As a love story, Brokeback works much the same way. It is the first mainstream Hollywood film to suggest that, after decades of having to live vicariously through straight characters' doomed love stories, from An Affair To Remember to Sweet November, gays and lesbians are owed stories of their own.
This is the question that has been on the lips of journalists and film industry types since early September, when Brokeback Mountain screened at the Telluride, Venice and Toronto film festivals. The widespread perception among critics is that it's the best thing Lee has ever done and that the previously pretty boy-ish Ledger had been reborn as a potential Oscar winner.
But many have wondered if the mainstream is ready for a movie so bluntly matter-of-fact about gay life. Others have questioned if Brokeback Mountain will only serve to feed into the current backlash against gay marriage that's been witnessed at the polls over the past few elections.
Focus, the studio that's releasing the film, is treading very gently. The movie opened in New York, Los Angeles and San Francisco on Friday and will expand to 55 theaters this weekend. It's expected to open in Fort Worth on Jan. 6. The studio is counting on Golden Globe and Oscar nominations to push the film into wider release throughout January.
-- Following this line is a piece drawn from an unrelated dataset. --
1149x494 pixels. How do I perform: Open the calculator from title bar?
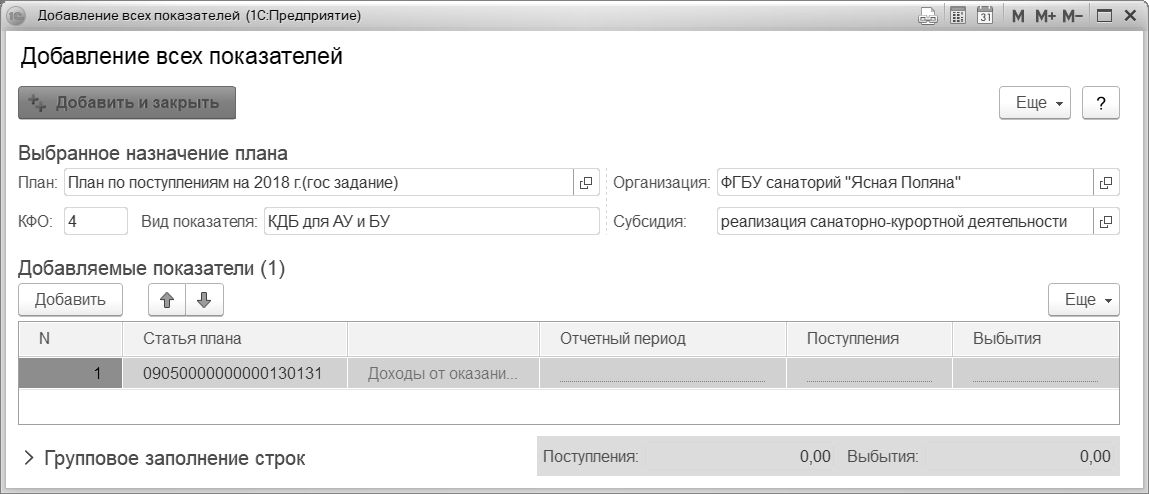[957, 16]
These are questions Lee isn't especially keen on addressing. "It might have political implications," he says, "but I hope [moviegoers] see beyond that."
At the same time, the director doesn't deny his fears that the movie could easily be hijacked by pundits on both sides of the political divide.
"I wish there were movies like this before me, so I don't have to be like the Marine, the one who goes forth and is the first one into battle," he says. "I'm not a politically driven filmmaker."
And Brokeback Mountain isn't an especially political movie, at least not on its surface. Despite the fact that much of the action takes place in the 1960s and '70s, we're never given a sense of the social changes happening in America at large -- mainly because Jack and Ennis have no sense of those changes.
But the thing that Brokeback Mountain understands so well is that the political is deeply bound up in the personal -- this is what raises the movie to the level of a masterpiece. Like Mike Leigh's abortion melodrama Vera Drake (2004), Brokeback lives completely in the day-to-day actions of its characters, who are decent-hearted, everyday souls who don't want to have to carry the burden of vast social change on their shoulders. It's only by implication -- by showing us how larger political realities can destroy the hopes and dreams of ordinary people -- that the film's message becomes unavoidable.
As many critics have already noted, the second half of Brokeback Mountain doesn't feel particularly gay or straight -- only agonizingly, heartbreakingly tragic. Jack and Ennis come together and break apart, again and again. Jack dreams of the two of them settling down on a ranch together somewhere. Ennis, who was raised by a homophobic, gay-bashing father, can't even begin to comprehend living with another man. The impasse they come to is one that transcends sexuality: It's the universal story of people driven apart by circumstance; of fighting against a system that refuses to budge an inch; of passion that isn't allowed true expression.